Expert opinion: How to start and develop your business – from a personal, business-psychological perspective.

Written by Jan P. de Jonge.


Every now and then people ask me what my thoughts are on starting and working on building a (small) business.

My answer is based not only on things I have come to realise over the last few years, due to having done or not done certain things, but it is also informed by listening to others and reading up on what has worked for others.

In no definite order of importance, and although some points may be more much more important for you than others, here are a couple of things – some high-level macro, some more specific – that I feel are relevant for anyone wanting to start, or busy with building, their own business:

  1. Do what you believe in - not just in business. Moreover, do what is right, don't do that which is the opposite. Next, find others with the same or similar beliefs.
  2. Don't try to sell something you wouldn't pay good money for, yourself.
  3. Do not fear being criticised (you will be). Some of the criticism may be based in misplaced jealousy (at times, without the critic realising that the criticism is fed by that).
  4. Time is your biggest enemy or factor truly beyond much of your control: you need to find a marriage between patience and a sense of urgency. Tenacity whilst having clear and timed targets.
  5. Decide on what is, kind of, unique about your product. Not being unique is not a reason to not believe in what you (want to) do. Or, put much more simply: the fact others are offering something quite similar should not stop you (and it doesn't stop others, either...).
  6. Look up and do not forget what your product means if you did not yet know what it stands for in this context of value-creation and service-delivery.
  7. Content is king.
  8. Be clear on what problem your service or product solves. Customers are less interested in 'the rest'.
  9. Create a systemised offering.
  10. Bring the offer online.
  11. Build your own audience that you have access to. Nurture that audience.
  12. Capture your audience - mostly this means you should, for one, manage an email list.
  13. Do not undersell yourself. Understand the value you add.
  14. Ask clients what value you have added.
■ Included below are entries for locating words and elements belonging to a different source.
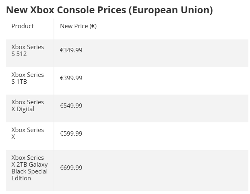The width and height of the screenshot is (250, 194).
Task: Click the euro symbol in the price header
Action: point(93,26)
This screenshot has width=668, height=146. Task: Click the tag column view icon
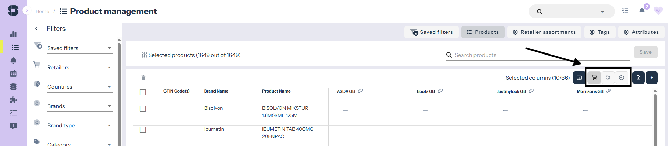coord(608,78)
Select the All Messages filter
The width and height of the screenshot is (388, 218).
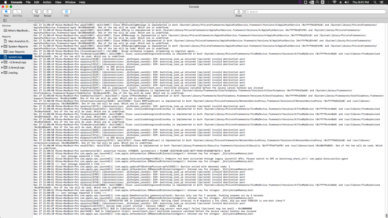tap(16, 20)
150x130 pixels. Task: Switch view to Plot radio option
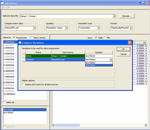tap(105, 38)
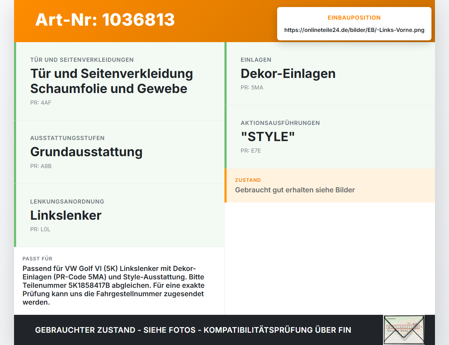The image size is (449, 345).
Task: Click PR code 5MA under Dekor-Einlagen
Action: [x=252, y=87]
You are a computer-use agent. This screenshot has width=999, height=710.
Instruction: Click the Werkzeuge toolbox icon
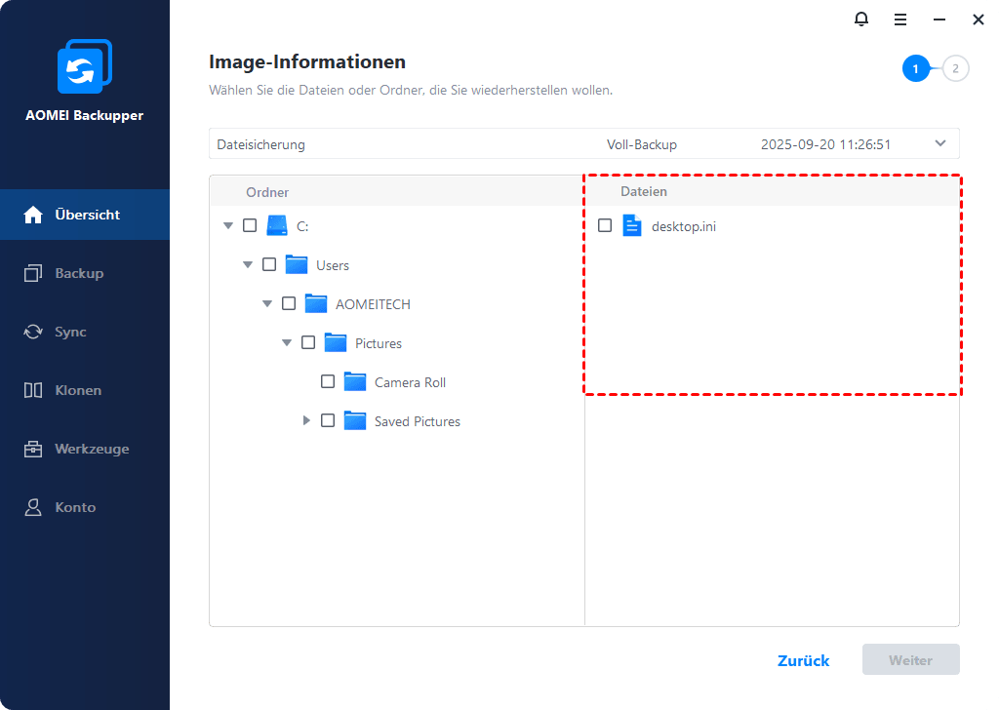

Use their answers wisely.
  15. Do not be too quick to partner up and, as a consequence, share your equity or business idea.
  16. Make your proposition simple to understand from the customer's point of view and easy on the eye.
  17. Know about, or familiarise yourself with, marketing and promoting your services and "telling a story".
  18. Build, build, build a network.
  19. If – a big if – you believe enough in your idea, then invest in it financially if you want it to grow and potentially scale to greater heights. Hence: know what you're aiming for: a lifestyle business, just doing okay, or 'boldly building something big. Make the choice and focus enough on it.
  20. Put yourself to the test, as well as your work. Test, adapt, and test again. This will result in incremental gains and (self-)development. Don't fall for perfection, but always improve on 'that which was' previously.

These points I know apply to me and our business-psychology business and I still work on most of them.

Jan P. de Jonge is founder of People Business Psychology Ltd. His consultancy helps client organisations to assess and develop their people and their business, informed by a business-psychological approach.